Aleksandra Wagner (Faculty, Sociology, NSPE)
“Disorderly Conduct: A Birthing of an Archive”
Can a widow hope to make an orderly archive that intersects with her own disorderly life? A fast run through the making of Lebbeus Woods Archive, Estate of Lebbeus Woods (Architect, American, 1940 – 2012).
Macushla Robinson (MA student, NSSR)
“Memory Is A Tough Place”
This exhibition slotted for Parsons’ Kellen gallery during summer 2017 draws primarily from photographs within The New School Art Collection to look at social justice, and will set up a dialogue between these historical images and more contemporary work by select Parsons alumni.
Sebastian Grant (MA student, History of Design & Curatorial Studies, Parsons)
“Wearable Art: An Exhibition of the Susan Grant Lewin Collection at the Cooper Hewitt National Design Museum”
Featuring works from master jewelers Otto Künzli, Ted Noten, Bruce Metcalf, and more, this presentation will explore the upcoming exhibition of Susan Grant Lewin’s gracious donation to the Cooper Hewitt, and will discuss questions of art jewelry’s place in contemporary art and design.
SHIFTING TERRAINS
Christiane Paul (Faculty, Media Studies, NSPE)
“What Lies Beneath”
Christiane will discuss her exhibition at Borusan Contemporary, Istanbul, in relation to curating within shifting cultural contexts and preview her work on the outdoor park 38 30 Art Valley.

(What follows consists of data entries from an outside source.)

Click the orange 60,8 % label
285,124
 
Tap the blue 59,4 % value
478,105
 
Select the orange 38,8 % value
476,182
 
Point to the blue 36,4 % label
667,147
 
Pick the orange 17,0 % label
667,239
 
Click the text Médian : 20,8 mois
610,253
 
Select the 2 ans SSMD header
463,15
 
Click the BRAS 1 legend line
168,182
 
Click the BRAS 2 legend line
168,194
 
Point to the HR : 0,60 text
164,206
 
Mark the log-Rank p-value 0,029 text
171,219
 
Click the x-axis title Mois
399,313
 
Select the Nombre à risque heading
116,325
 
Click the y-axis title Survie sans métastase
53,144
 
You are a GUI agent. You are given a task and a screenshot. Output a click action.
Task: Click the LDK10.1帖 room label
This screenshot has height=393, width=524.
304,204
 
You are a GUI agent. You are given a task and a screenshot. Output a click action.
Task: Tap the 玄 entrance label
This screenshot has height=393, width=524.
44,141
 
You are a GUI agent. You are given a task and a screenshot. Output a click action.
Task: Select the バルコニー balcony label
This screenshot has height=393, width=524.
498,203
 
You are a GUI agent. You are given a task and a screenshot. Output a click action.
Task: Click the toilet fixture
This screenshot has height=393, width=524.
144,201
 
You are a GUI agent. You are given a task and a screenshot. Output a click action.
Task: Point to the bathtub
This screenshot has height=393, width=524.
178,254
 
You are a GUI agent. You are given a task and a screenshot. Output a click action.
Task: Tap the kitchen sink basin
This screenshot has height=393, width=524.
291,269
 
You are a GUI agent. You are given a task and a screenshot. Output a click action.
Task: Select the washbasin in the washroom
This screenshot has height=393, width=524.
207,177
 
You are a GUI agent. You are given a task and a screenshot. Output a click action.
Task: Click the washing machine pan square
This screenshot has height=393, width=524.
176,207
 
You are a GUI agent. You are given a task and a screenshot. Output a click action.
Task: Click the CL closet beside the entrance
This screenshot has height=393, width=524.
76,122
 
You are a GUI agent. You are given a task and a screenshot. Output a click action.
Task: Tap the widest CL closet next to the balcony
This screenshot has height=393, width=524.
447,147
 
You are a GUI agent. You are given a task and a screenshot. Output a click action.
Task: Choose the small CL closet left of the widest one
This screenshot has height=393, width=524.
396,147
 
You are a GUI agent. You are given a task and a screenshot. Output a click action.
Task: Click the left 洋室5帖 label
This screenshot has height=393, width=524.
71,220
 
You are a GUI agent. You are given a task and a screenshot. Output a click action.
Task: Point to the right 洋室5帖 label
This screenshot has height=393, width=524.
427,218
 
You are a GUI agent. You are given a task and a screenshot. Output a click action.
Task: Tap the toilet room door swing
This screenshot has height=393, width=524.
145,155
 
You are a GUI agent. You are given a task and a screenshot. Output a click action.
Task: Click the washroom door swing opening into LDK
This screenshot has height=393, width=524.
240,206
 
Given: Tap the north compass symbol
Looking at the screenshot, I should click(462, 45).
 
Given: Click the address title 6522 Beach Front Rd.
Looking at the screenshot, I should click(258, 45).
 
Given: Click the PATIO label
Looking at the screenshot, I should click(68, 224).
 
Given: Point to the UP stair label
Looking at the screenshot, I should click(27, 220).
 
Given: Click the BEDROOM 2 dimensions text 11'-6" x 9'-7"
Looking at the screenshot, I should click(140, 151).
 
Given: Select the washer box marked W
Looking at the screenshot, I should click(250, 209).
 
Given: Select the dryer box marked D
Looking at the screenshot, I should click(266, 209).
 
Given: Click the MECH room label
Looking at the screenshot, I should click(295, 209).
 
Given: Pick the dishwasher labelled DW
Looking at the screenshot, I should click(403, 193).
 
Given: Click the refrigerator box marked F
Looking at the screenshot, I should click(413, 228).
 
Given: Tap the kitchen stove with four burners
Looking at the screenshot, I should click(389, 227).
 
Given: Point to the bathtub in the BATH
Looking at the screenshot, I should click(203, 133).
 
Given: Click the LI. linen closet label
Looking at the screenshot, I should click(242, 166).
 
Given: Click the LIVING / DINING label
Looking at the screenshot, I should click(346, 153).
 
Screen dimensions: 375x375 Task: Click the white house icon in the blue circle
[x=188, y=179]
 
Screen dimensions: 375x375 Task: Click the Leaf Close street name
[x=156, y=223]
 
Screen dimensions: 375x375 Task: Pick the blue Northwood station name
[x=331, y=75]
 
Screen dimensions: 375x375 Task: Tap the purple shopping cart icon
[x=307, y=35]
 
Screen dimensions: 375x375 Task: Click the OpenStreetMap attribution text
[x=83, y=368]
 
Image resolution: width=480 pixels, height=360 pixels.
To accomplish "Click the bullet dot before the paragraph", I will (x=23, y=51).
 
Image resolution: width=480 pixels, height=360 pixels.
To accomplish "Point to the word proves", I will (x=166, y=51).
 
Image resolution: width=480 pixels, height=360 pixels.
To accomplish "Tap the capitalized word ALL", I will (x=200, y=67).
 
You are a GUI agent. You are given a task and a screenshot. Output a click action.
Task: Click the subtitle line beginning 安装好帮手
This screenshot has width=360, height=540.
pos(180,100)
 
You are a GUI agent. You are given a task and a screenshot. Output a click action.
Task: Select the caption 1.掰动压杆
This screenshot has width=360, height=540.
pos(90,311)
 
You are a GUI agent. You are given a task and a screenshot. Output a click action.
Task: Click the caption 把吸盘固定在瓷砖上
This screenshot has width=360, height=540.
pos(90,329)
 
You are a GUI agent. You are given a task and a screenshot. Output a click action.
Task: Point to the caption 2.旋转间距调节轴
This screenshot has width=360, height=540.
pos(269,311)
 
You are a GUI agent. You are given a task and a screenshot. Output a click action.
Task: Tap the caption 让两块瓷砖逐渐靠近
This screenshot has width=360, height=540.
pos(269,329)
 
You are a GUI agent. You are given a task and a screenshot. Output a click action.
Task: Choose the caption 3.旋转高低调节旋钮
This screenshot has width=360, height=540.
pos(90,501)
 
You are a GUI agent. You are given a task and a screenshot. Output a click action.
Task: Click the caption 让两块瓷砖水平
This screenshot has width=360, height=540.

Amanda Parmer (Curatorial Assistant, The Vera List Center, NSPE)
“Maria Thereza Alves: 2016–18 Vera List Center Prize for Art and Politics Winner”
How are VLC’s curators working with Alvez to realize Seeds of Change: New York: Botany and Colonization, a project mapping artifacts and entities that trace the proliferation of foreign seeds traveling to the New York region via trade ship ballast over the past two centuries? The exhibition will include a verdant collection of propagated ballast flora that will fill Parsons’ Aronson Gallery.
SPARKING CONVERSATIONS
Malgorzata Bakalarz (PhD Student, Sociology, NSSR)
“Exploring Wounded Places”
This project, which included an exhibition, an international multidisciplinary symposium, and a graduate course for students from Parsons, NSSR and School of Form taught in Warsaw, Poland, stemmed from Malgorzata’s interest in exploring the topic of “wounded places” and her urge to facilitate/provoke a multi-vocal response to the timely matters of today’s world.
Gabrielle Bendiner-Viani (Faculty, Urban Studies, NSPE)
“In the Same Room without Screaming”
Gabrielle presents her long-term collaboration with housing activists and New School students to create exhibitions as spaces for dialogue in a highly contested area of the Lower East Side, the subject of her forthcoming book.
Rit Premnath/ Shifter (Faculty, Fine Arts, Parsons)
“An Engagement in Learning through Unlearning: A Call to Gather”
This series of gatherings invites participants to take a closer look at the worlds we share through encounters in unusual spaces, such as the makeshift prayer room in the basement of the University Center, aiming to unlearn our assumptions and prejudices about each other in a time when the urgency for new solidarities has never been greater.